[Your goal]
Repeat each entry verbatim.

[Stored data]
↓

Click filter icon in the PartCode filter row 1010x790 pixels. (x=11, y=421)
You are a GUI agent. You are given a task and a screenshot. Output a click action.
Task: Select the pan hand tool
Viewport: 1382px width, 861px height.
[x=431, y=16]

↑

[Reply]
Click filter icon in the PartCode filter row 1010x790 pixels. (x=11, y=421)
You are a GUI agent. You are given a task and a screenshot. Output a click action.
Task: Select the pan hand tool
Viewport: 1382px width, 861px height.
[x=431, y=16]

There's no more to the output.